Most of the day was normal. Meeting. Emails. No information or apparent progress on getting my motorcycle. The usual.
I thought my excitement for the day was finding out, through the magic of Facebook, that my humble little suburb, Carmel, IN, is going to have it's own marathon.
I know!
Just when I thought I was out, they pull me back in.
This thing is not only going to be first class, but also starting and finishing literally in my neighborhood. I could throw a baseball to the staring line, and my arm isn't very good.
"I have to do this.", I thought to myself... with a dash of excitement, and a pint of dread.
Regardless, I'd expected/planned for a quiet evening at home, after I'd made my every-4-weeks trip downtown to get my haircut.
What? Yes, I drive downtown every 4th Thursday to get my haircut. After 40+ years of bad haircuts I found a guy, make that genius, who can cut my hair. It's worth the drive.
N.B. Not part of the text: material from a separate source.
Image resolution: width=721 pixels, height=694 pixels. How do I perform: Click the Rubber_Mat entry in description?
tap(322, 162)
While I was downtown, I pinged my buddy Marty to see if he was working at his downtown store. If so, I was going to drop in and chat while the traffic died down.
No, he wasn't downtown, he was up north, heading to a cross country race that he was putting on.
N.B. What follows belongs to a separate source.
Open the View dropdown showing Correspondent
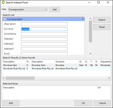The width and height of the screenshot is (113, 108). 28,9
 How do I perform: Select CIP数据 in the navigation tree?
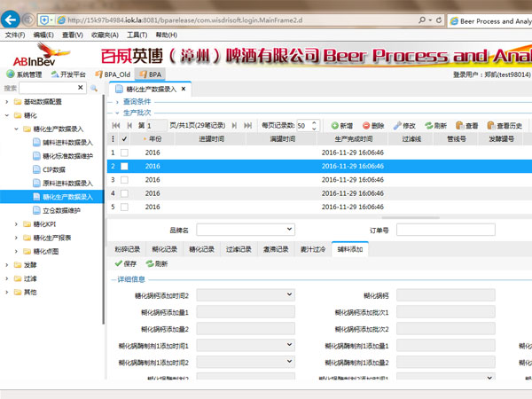[53, 169]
"You should run it.", he texts.
I'd planned a nice easy run on grass to kick off my lazy evening. I got it half right.
After a mad dash to spring the dog from daycare, and mad dash home to crate the dog, and a mad dash to retrieve my number, and a literal mad dash to the starting line, which I reached, again literally, as the starter said "Go!", I found myself in a 5K cross-country race.
At this point I was questioning my choice.
I was dead last for the first 400 meters.
I have never been last.
At the first hill, I picked off a few of the young pups. In fact, at every hill, I passed some of them.
That makes an old guy feel pretty damn good. I'm just sayin'.
Anyway, I didn't finish last. I actually ran well considering, you know, I sprinted from the parking lot to the starting line.
After finding some water, I found Marty. "Hey, we're having hotdogs at the store. Stop over."
Of course, I did. Who passes up free hotdogs? Crazy people, that's who. I didn't win anything for the race, but I did leave with a bag of chips.
So I'm hanging around, eating a hotdog, mingling with the high school kids.
Point of information: A group of middle school boys is called a "Punk".
Once the Punk thinned out, Marty declares that we're going out for beers.
Of course, I went.
And here's where it gets freaky...
Guess who was sitting next to me at the table. Go ahead guess.
Seriously... guess....
WRONG!
It was Todd Oliver... the President of the company that is, wait for it... putting on the Carmel Marathon!!!
I KNOW!
Freaky, right?
He filled me in on some of the details and let me tell you, this race is going to be kick- wait for it - ass.
And Todd, as well as his partner Aaron, are very cool, and very passionate about bringing a kick-ass event to Carmel.
Anyway...
Just think, if I hadn't sent that text message to Marty, I wouldn't have run that race, I wouldn't have eaten a free hotdog, I wouldn't have a free bag of Lays chips, and I wouldn't have enjoyed the company of my kind of people over two Fat Tires and one surly waitress.
The universe is random and chaotic. Embrace it, go with it, or resist it and suffer, cause it's not gonna stop messing with you if you do.
Good running,
Doug
Numbers: 3.1 miles on grass.
Dash of excitement and pint of dread!